Classes optional, cancelled
Yesterday Assistant Professor of English and American Literature Jesse E. Matz, who teaches English 160: "20th-Century British Novel," wrote an email to his students with three options:
"(1) Come to class as usual; OR (2) View a summary of today's lecture on the web, and submit a short (250 words) response to Prof. Matz before 5:00 today; OR (3) Just blow off Eng 160 today (not recommended)," he wrote.
English 160 was one the many classes that changed its schedule in response to the weather. While some professors canceled their classes on Monday night, many students had to brave the blizzard-like conditions to take exams and attend sections.
Many other local schools were closed today, including Brandeis University.
Although the Graduate School of Education, Harvard Extension School, and Divinity School were all closed for the second day in a row, the College remained open.
"Harvard is a residential college, so it will never completely shut down," said University Spokesperson Joe Wrinn. "Many of the students are there and a lot of the faculty are nearby."
In order to facilitate students going to class, the snow removal effort continued, with rest stations set up in common rooms and dining halls for workers plowing.
"It's very important that those who are driving equipment and plows not get overtired," said Tom E. Vautin, associate vice president for University operations.

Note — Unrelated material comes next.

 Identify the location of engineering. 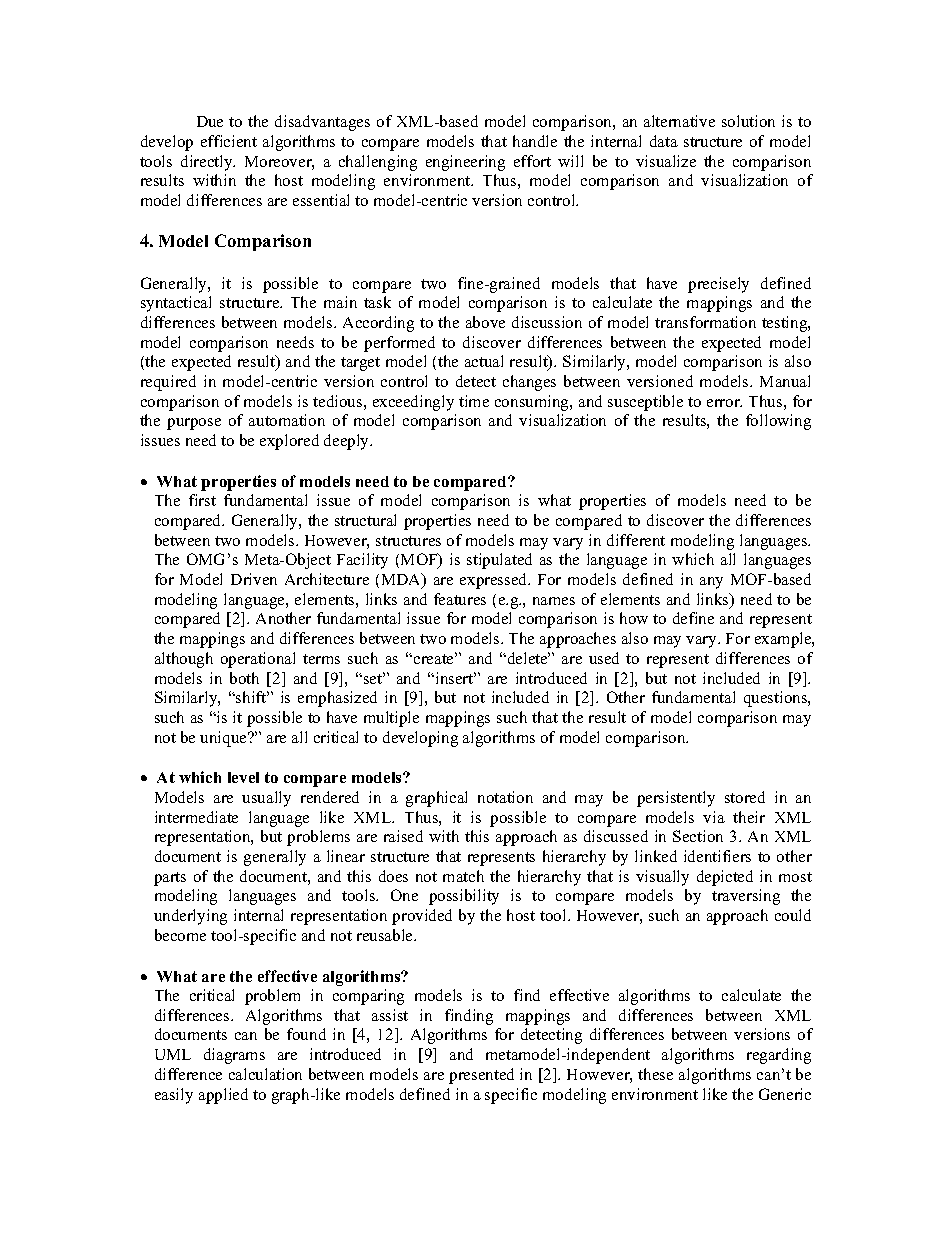
(465, 163).
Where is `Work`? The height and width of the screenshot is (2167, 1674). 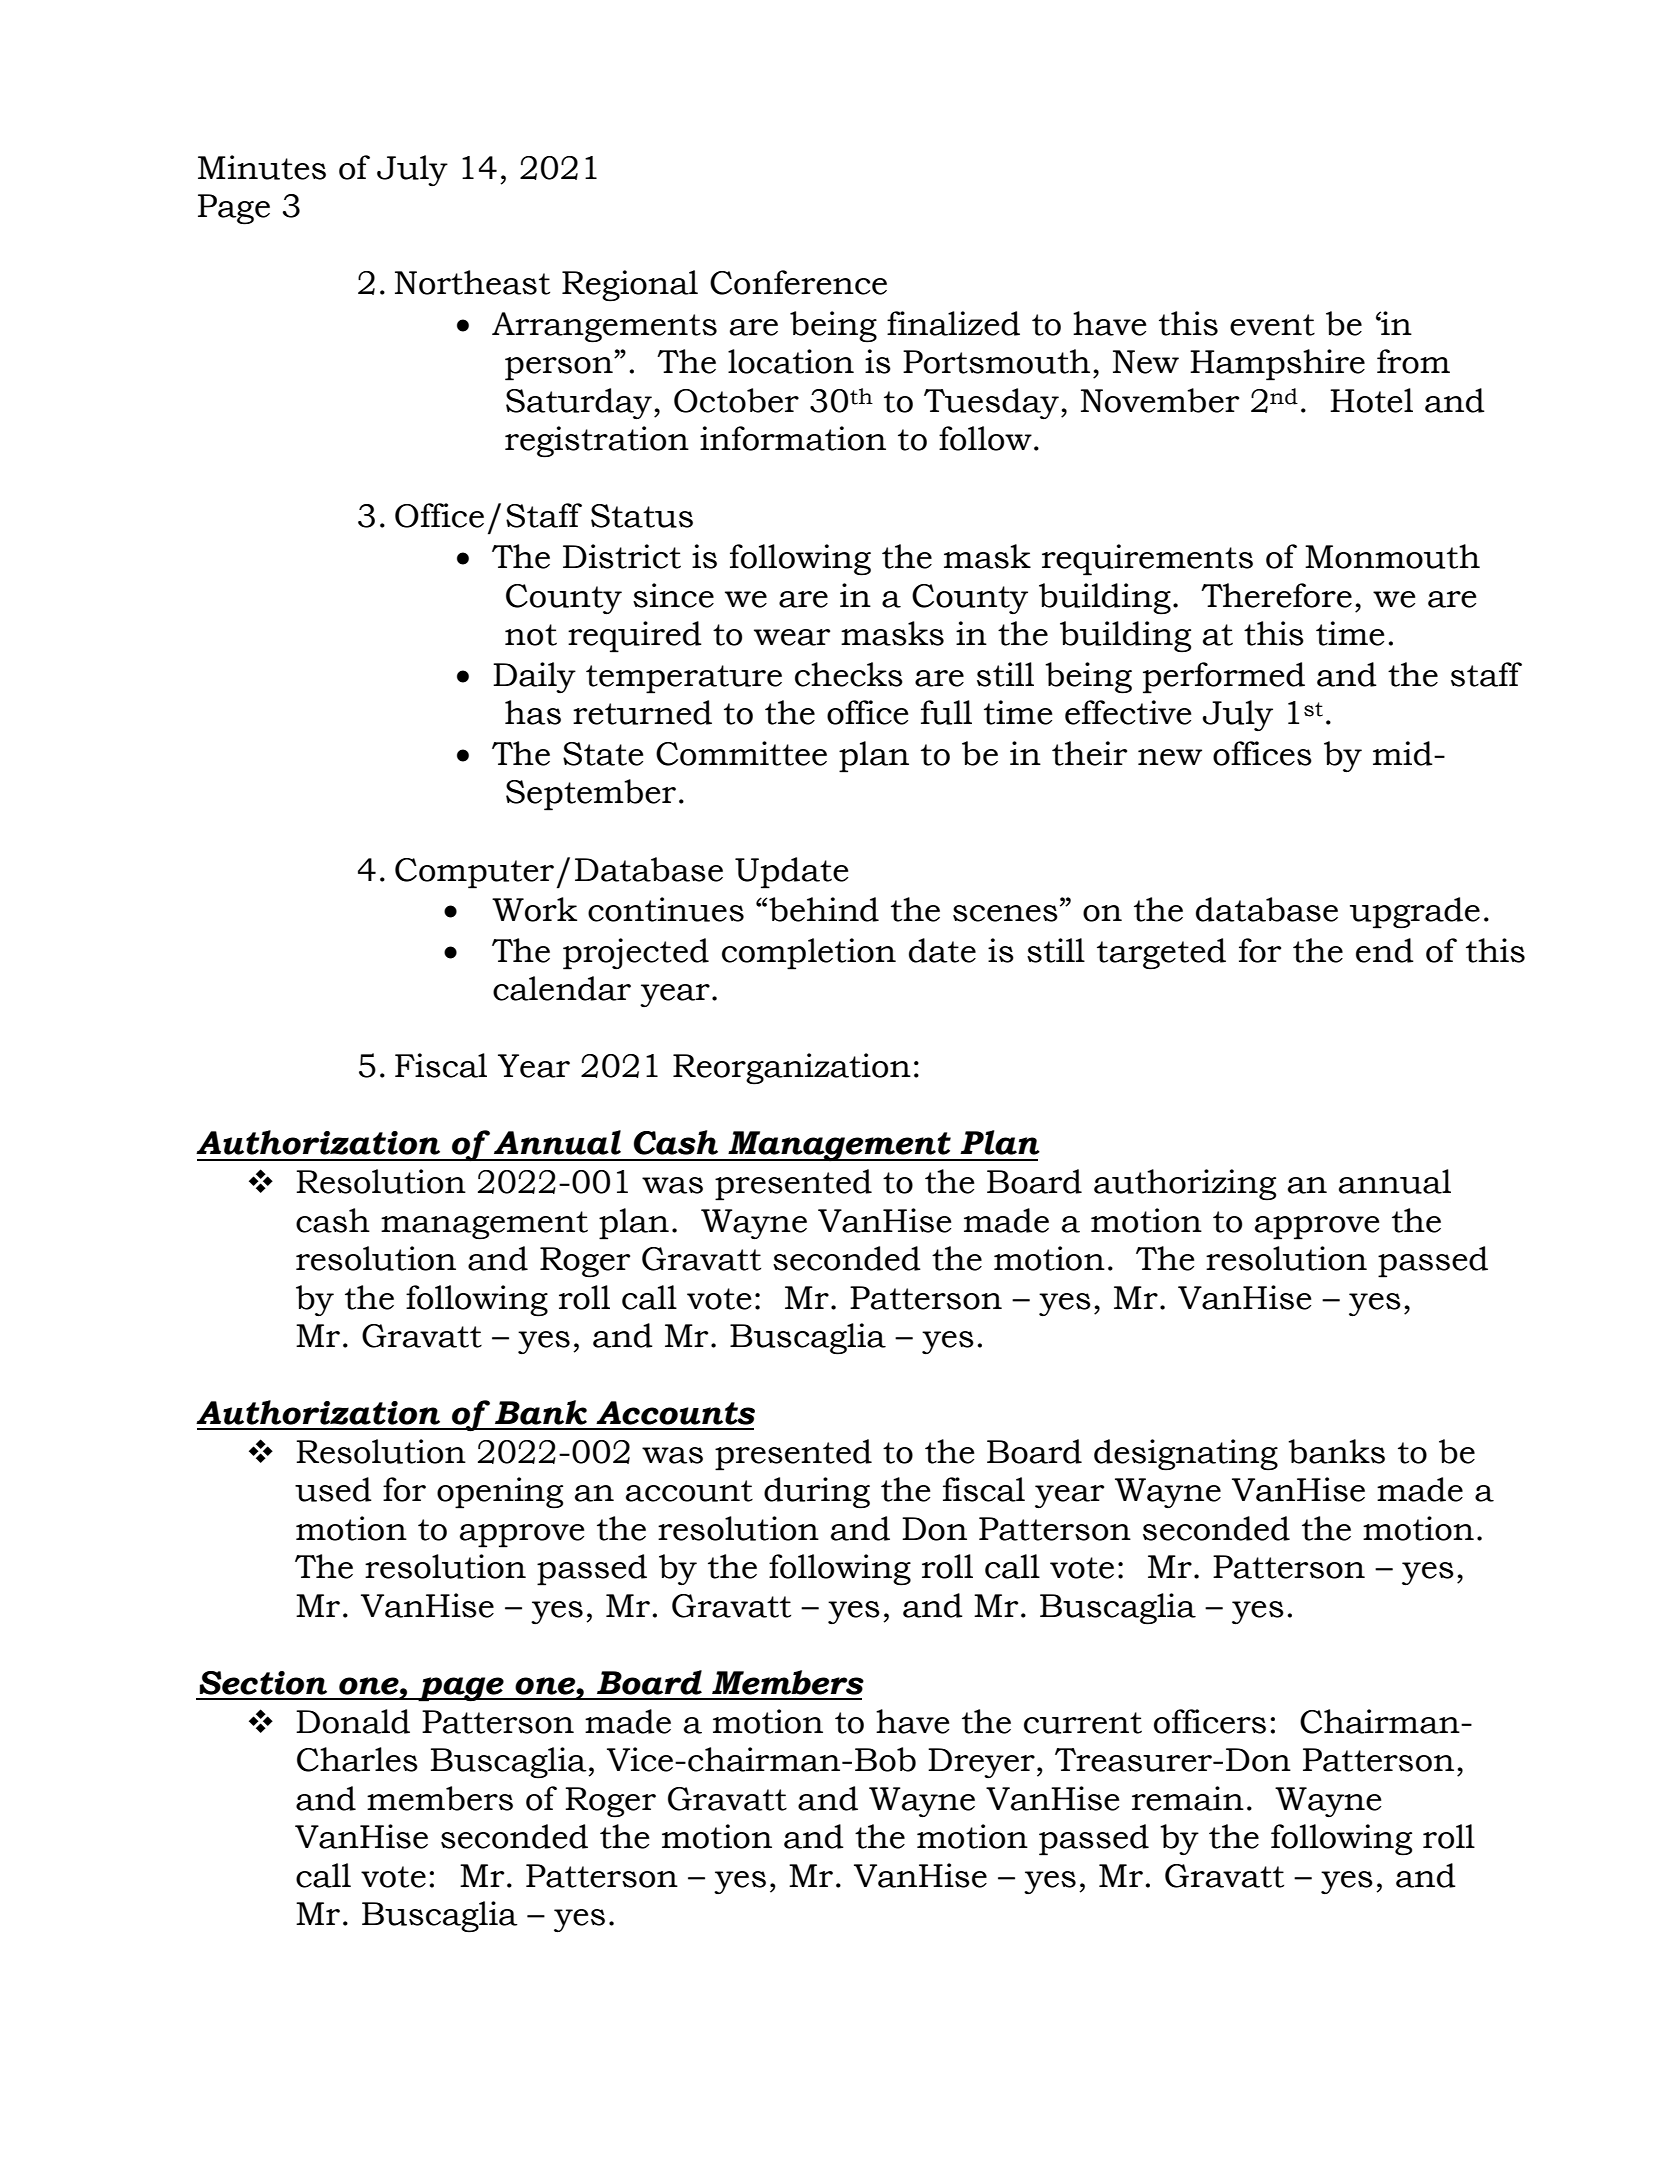 Work is located at coordinates (534, 909).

Most workers were let off from 5 p.m. to midnight last night, at which point the full staff of 30 plowers came back on to prepare streets and sidewalks for this morning.
Some class cancellations yesterday were only tangentially weather-related. Ec1010b: "Macroeconomic Theory" students were e-mailed 30 minutes before lecture saying that University Museum, containing the Geological Sciences Lecture Hall, was locked and class would not be held, according to Head Teaching Fellow Melvyn Teo.
"HUPD told me they were the only ones who could open it," Teo said.
Some students were upset that their economics class had been cancelled, because there is a midterm tomorrow.
Though the University's museums were closed, the libraries remained open, as did the Registrar's office despite being short-staffed.